● **EXERCISE**: Begin at the top of the records and copy each line exactly. The line containing "has height=892, width=1586." is the last one to include.

● **MATERIAL FOR THIS TASK**:
= Beginning of Section =

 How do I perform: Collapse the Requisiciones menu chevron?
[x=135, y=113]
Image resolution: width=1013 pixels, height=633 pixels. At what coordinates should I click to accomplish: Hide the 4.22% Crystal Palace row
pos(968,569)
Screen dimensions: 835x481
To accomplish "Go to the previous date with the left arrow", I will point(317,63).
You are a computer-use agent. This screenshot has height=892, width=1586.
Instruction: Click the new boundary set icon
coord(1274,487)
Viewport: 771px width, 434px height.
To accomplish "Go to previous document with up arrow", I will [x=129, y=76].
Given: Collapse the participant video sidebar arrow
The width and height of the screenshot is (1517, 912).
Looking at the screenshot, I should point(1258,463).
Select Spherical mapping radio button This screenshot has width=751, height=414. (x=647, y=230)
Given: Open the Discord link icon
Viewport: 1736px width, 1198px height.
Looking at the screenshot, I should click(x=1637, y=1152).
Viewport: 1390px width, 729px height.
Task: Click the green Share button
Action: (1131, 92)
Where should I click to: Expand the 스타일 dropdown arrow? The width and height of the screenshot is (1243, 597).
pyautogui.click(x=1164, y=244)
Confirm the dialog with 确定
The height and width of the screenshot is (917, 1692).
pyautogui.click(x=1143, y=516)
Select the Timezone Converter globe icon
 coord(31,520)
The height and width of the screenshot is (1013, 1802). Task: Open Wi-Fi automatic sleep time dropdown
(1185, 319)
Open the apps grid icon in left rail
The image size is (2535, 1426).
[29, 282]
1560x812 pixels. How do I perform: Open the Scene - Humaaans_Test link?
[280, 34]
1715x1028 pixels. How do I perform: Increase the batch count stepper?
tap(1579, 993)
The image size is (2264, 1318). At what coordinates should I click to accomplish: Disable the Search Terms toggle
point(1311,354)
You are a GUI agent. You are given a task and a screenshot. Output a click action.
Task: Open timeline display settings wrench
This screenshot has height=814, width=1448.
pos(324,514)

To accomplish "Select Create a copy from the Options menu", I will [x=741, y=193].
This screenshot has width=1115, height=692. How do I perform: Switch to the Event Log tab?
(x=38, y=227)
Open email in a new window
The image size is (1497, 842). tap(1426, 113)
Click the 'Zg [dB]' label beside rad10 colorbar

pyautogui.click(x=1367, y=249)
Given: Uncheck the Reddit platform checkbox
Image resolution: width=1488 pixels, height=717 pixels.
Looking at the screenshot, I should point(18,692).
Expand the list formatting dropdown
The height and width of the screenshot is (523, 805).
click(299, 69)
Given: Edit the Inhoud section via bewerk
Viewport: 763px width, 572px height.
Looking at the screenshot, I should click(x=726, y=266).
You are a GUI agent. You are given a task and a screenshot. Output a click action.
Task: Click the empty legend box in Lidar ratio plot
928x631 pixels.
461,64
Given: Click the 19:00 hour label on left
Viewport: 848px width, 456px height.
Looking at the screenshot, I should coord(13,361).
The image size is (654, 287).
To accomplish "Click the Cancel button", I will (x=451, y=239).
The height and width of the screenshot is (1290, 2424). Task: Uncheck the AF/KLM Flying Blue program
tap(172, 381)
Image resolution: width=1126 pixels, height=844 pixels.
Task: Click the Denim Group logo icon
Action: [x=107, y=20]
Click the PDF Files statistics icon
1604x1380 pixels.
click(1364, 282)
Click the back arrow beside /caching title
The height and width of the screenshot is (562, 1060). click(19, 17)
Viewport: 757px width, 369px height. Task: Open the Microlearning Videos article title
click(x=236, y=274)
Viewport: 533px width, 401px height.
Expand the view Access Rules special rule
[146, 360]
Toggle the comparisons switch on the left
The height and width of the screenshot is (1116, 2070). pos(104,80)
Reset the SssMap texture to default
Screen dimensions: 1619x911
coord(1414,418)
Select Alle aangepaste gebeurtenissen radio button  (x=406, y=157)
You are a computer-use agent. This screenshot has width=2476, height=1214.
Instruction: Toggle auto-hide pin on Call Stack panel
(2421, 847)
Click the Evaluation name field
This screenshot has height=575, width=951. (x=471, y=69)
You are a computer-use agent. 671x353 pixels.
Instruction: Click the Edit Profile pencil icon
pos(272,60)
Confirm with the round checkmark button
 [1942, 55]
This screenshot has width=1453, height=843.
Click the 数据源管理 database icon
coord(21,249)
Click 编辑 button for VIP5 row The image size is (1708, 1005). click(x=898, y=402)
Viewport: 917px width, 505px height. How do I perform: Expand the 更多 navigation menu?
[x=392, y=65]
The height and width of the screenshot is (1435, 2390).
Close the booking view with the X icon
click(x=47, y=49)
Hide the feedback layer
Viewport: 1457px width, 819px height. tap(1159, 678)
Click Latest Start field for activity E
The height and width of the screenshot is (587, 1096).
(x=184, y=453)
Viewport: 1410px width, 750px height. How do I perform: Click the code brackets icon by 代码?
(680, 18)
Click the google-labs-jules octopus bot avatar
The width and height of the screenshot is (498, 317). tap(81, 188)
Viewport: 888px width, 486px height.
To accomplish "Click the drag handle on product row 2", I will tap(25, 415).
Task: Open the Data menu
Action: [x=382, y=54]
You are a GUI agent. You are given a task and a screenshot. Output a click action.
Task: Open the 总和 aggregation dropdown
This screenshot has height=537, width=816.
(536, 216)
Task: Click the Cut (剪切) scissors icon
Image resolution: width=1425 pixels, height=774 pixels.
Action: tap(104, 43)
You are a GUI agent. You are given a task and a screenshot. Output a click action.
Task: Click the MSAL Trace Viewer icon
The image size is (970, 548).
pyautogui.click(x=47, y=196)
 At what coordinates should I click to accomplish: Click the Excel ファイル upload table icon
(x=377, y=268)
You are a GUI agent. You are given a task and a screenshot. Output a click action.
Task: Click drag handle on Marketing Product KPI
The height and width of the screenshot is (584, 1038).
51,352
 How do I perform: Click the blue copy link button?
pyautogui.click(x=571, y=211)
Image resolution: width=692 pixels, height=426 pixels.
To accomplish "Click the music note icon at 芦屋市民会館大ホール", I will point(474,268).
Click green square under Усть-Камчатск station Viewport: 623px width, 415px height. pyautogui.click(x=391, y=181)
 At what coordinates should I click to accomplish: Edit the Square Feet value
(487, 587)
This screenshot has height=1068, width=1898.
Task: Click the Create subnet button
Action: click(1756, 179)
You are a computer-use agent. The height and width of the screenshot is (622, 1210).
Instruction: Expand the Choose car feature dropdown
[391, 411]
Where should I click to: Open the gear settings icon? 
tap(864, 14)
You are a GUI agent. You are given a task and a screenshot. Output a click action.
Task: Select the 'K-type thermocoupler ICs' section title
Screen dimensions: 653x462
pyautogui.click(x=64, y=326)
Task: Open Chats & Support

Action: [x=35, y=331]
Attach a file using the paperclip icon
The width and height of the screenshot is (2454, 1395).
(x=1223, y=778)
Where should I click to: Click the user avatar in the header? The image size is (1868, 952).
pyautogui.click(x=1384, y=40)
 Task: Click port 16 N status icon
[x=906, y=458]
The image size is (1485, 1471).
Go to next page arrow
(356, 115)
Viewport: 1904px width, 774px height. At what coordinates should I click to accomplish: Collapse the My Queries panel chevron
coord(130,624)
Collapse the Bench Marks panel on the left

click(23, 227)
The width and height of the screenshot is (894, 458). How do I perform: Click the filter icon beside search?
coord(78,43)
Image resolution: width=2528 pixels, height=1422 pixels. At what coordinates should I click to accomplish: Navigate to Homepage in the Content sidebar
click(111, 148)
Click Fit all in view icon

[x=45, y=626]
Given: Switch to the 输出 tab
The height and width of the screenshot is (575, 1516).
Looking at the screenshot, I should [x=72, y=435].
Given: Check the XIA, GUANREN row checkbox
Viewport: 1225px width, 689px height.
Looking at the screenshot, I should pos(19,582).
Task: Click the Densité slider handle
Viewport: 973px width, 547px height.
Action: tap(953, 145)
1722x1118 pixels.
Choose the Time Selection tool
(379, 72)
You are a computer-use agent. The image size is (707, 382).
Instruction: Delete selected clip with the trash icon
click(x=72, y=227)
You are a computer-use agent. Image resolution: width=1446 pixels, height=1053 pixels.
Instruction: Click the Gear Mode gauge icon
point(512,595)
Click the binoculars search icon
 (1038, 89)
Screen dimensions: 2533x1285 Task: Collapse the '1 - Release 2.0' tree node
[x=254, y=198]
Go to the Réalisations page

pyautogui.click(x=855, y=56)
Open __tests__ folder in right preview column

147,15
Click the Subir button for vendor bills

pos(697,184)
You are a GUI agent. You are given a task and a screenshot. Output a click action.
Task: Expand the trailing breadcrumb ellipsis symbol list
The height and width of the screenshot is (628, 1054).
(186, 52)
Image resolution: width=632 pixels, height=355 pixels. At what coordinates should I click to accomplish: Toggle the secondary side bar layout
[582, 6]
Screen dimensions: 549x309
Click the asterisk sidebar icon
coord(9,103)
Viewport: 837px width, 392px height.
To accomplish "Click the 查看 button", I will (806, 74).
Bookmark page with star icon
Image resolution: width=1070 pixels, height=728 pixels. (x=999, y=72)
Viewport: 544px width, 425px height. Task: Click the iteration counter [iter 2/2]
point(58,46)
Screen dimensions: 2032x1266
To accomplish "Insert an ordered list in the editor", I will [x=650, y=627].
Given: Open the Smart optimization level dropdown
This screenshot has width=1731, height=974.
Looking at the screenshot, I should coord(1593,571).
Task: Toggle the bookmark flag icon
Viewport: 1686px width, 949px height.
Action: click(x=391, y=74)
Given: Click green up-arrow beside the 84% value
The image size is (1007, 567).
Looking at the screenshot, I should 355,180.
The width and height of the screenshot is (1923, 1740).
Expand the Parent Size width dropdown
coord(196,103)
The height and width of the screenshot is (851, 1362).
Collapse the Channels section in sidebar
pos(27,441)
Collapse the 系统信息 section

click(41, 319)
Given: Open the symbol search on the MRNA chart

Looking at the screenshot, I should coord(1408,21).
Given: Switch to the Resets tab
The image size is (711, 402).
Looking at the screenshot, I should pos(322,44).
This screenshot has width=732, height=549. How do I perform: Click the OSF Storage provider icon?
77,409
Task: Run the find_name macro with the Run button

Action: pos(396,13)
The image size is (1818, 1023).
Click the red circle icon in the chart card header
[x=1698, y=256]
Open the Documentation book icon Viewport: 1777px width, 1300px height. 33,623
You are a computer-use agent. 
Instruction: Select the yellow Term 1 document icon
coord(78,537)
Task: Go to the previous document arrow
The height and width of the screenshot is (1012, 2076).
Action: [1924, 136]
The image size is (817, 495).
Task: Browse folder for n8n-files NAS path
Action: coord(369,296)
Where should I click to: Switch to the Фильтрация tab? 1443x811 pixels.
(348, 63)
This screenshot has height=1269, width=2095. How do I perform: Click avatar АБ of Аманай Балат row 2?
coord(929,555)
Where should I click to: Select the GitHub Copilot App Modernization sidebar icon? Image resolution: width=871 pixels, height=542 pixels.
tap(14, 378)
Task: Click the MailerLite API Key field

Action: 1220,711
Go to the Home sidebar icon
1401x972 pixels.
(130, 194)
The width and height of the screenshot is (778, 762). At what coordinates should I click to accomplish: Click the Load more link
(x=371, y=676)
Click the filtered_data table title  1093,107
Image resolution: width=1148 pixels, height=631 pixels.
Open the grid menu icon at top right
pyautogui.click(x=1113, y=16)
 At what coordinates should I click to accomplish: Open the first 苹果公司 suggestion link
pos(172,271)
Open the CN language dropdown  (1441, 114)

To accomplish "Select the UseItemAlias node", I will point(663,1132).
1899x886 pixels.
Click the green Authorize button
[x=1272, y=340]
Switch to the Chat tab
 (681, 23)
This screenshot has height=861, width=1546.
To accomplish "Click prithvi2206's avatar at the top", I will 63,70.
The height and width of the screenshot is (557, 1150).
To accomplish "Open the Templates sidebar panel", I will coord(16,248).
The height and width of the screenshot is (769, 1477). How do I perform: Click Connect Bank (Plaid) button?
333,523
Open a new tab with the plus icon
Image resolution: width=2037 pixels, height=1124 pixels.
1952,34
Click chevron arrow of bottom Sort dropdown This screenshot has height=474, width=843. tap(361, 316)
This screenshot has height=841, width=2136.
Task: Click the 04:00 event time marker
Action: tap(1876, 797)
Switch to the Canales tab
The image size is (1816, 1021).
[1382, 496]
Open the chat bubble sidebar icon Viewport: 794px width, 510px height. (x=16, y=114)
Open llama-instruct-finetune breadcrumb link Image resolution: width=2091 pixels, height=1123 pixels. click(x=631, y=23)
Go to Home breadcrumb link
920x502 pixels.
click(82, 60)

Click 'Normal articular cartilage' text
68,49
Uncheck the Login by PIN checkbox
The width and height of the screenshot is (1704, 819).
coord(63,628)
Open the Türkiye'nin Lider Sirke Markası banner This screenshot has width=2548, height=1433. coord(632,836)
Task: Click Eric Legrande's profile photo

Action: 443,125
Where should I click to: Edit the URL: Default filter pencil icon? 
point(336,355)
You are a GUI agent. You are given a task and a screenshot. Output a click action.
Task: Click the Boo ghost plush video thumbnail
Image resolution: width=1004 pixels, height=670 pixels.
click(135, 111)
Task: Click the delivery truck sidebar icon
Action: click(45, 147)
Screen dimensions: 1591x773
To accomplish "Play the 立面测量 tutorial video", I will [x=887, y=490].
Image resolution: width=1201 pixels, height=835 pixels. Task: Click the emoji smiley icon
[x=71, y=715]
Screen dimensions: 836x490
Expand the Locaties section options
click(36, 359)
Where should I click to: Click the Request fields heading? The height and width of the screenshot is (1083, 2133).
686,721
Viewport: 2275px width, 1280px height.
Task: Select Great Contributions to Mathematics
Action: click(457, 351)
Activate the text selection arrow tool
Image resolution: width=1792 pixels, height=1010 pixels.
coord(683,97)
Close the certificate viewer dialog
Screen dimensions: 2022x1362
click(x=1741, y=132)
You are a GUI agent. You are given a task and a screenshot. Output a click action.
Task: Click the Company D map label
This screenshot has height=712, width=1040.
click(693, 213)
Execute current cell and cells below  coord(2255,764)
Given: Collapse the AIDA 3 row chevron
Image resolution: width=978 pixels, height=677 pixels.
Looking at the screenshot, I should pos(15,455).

= End of Section =

● **RESULT OF THIS TASK**:
 How do I perform: Collapse the Requisiciones menu chevron?
[x=135, y=113]
Image resolution: width=1013 pixels, height=633 pixels. At what coordinates should I click to accomplish: Hide the 4.22% Crystal Palace row
pos(968,569)
Screen dimensions: 835x481
To accomplish "Go to the previous date with the left arrow", I will point(317,63).
You are a computer-use agent. This screenshot has height=892, width=1586.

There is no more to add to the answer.